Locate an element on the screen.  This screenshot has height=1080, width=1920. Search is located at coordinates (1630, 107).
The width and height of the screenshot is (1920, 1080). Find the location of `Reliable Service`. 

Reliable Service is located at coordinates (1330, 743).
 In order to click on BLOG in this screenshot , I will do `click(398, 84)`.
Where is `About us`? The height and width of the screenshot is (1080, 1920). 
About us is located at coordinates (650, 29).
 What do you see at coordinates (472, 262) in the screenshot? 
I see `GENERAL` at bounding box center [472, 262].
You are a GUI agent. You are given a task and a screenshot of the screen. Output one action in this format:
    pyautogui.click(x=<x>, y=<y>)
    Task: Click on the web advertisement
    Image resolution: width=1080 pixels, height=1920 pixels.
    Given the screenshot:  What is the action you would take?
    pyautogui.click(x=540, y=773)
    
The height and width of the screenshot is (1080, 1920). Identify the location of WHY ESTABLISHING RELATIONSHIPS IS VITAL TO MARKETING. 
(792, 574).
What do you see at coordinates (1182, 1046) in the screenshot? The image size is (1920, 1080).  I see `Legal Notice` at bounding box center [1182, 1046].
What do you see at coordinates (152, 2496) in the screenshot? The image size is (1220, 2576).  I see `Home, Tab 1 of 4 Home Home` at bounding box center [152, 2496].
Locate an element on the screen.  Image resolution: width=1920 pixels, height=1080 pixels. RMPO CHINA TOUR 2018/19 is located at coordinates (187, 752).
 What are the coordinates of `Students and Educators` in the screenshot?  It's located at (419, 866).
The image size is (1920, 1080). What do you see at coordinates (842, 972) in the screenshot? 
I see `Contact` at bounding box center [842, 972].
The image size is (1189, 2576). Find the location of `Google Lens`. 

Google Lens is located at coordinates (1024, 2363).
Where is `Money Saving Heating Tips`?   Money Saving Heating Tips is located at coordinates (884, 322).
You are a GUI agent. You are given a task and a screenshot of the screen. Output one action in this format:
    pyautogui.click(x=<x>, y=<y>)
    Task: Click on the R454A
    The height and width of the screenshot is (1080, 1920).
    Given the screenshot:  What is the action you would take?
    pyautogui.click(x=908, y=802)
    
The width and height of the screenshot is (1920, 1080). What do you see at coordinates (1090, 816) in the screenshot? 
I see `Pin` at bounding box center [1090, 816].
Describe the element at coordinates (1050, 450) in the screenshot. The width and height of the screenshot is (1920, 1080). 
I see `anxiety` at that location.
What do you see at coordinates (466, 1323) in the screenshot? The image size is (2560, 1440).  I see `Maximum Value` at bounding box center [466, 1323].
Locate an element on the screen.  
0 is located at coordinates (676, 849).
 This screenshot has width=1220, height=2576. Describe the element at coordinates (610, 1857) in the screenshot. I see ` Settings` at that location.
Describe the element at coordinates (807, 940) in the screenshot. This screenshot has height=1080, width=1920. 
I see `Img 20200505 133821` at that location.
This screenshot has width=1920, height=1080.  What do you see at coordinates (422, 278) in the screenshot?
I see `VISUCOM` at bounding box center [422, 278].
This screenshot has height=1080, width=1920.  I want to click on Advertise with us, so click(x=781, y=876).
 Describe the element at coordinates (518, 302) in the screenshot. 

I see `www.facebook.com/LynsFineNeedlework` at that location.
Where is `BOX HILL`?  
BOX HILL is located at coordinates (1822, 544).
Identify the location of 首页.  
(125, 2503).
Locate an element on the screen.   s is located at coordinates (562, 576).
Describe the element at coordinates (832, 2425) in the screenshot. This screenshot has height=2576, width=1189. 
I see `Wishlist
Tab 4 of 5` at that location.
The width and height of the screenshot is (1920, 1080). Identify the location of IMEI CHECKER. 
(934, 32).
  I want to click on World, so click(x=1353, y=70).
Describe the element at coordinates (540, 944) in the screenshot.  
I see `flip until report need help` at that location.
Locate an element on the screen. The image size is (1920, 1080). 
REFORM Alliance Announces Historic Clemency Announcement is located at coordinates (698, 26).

» **What to produce**
Format every line of the listing above as a Markdown table, leaving out blank lines, with a "Row" column holding each line's number and a "Line" column holding its text.

» **Exercise solution**
| Row | Line |
|---|---|
| 1 | Locate an element on the screen.  This screenshot has height=1080, width=1920. Search is located at coordinates (1630, 107). |
| 2 | The width and height of the screenshot is (1920, 1080). Find the location of `Reliable Service`.  |
| 3 | Reliable Service is located at coordinates (1330, 743). |
| 4 |  In order to click on BLOG in this screenshot , I will do `click(398, 84)`. |
| 5 | Where is `About us`? The height and width of the screenshot is (1080, 1920).  |
| 6 | About us is located at coordinates (650, 29). |
| 7 |  What do you see at coordinates (472, 262) in the screenshot?  |
| 8 | I see `GENERAL` at bounding box center [472, 262]. |
| 9 | You are a GUI agent. You are given a task and a screenshot of the screen. Output one action in this format: |
| 10 |     pyautogui.click(x=<x>, y=<y>) |
| 11 |     Task: Click on the web advertisement |
| 12 |     Image resolution: width=1080 pixels, height=1920 pixels. |
| 13 |     Given the screenshot:  What is the action you would take? |
| 14 |     pyautogui.click(x=540, y=773) |
| 15 | The height and width of the screenshot is (1080, 1920). Identify the location of WHY ESTABLISHING RELATIONSHIPS IS VITAL TO MARKETING.  |
| 16 | (792, 574). |
| 17 | What do you see at coordinates (1182, 1046) in the screenshot? The image size is (1920, 1080).  I see `Legal Notice` at bounding box center [1182, 1046]. |
| 18 | What do you see at coordinates (152, 2496) in the screenshot? The image size is (1220, 2576).  I see `Home, Tab 1 of 4 Home Home` at bounding box center [152, 2496]. |
| 19 | Locate an element on the screen.  Image resolution: width=1920 pixels, height=1080 pixels. RMPO CHINA TOUR 2018/19 is located at coordinates (187, 752). |
| 20 |  What are the coordinates of `Students and Educators` in the screenshot?  It's located at (419, 866). |
| 21 | The image size is (1920, 1080). What do you see at coordinates (842, 972) in the screenshot?  |
| 22 | I see `Contact` at bounding box center [842, 972]. |
| 23 | The image size is (1189, 2576). Find the location of `Google Lens`.  |
| 24 | Google Lens is located at coordinates (1024, 2363). |
| 25 | Where is `Money Saving Heating Tips`?   Money Saving Heating Tips is located at coordinates (884, 322). |
| 26 | You are a GUI agent. You are given a task and a screenshot of the screen. Output one action in this format: |
| 27 |     pyautogui.click(x=<x>, y=<y>) |
| 28 |     Task: Click on the R454A |
| 29 |     The height and width of the screenshot is (1080, 1920). |
| 30 |     Given the screenshot:  What is the action you would take? |
| 31 |     pyautogui.click(x=908, y=802) |
| 32 | The width and height of the screenshot is (1920, 1080). What do you see at coordinates (1090, 816) in the screenshot?  |
| 33 | I see `Pin` at bounding box center [1090, 816]. |
| 34 | Describe the element at coordinates (1050, 450) in the screenshot. The width and height of the screenshot is (1920, 1080).  |
| 35 | I see `anxiety` at that location. |
| 36 | What do you see at coordinates (466, 1323) in the screenshot? The image size is (2560, 1440).  I see `Maximum Value` at bounding box center [466, 1323]. |
| 37 | Locate an element on the screen.   |
| 38 | 0 is located at coordinates (676, 849). |
| 39 |  This screenshot has width=1220, height=2576. Describe the element at coordinates (610, 1857) in the screenshot. I see ` Settings` at that location. |
| 40 | Describe the element at coordinates (807, 940) in the screenshot. This screenshot has height=1080, width=1920.  |
| 41 | I see `Img 20200505 133821` at that location. |
| 42 | This screenshot has width=1920, height=1080.  What do you see at coordinates (422, 278) in the screenshot? |
| 43 | I see `VISUCOM` at bounding box center [422, 278]. |
| 44 | This screenshot has height=1080, width=1920.  I want to click on Advertise with us, so click(x=781, y=876). |
| 45 |  Describe the element at coordinates (518, 302) in the screenshot.  |
| 46 | I see `www.facebook.com/LynsFineNeedlework` at that location. |
| 47 | Where is `BOX HILL`?   |
| 48 | BOX HILL is located at coordinates (1822, 544). |
| 49 | Identify the location of 首页.   |
| 50 | (125, 2503). |
| 51 | Locate an element on the screen.   s is located at coordinates (562, 576). |
| 52 | Describe the element at coordinates (832, 2425) in the screenshot. This screenshot has height=2576, width=1189.  |
| 53 | I see `Wishlist |
| 54 | Tab 4 of 5` at that location. |
| 55 | The width and height of the screenshot is (1920, 1080). Identify the location of IMEI CHECKER.  |
| 56 | (934, 32). |
| 57 |   I want to click on World, so click(x=1353, y=70). |
| 58 | Describe the element at coordinates (540, 944) in the screenshot.   |
| 59 | I see `flip until report need help` at that location. |
| 60 | Locate an element on the screen. The image size is (1920, 1080).  |
| 61 | REFORM Alliance Announces Historic Clemency Announcement is located at coordinates (698, 26). |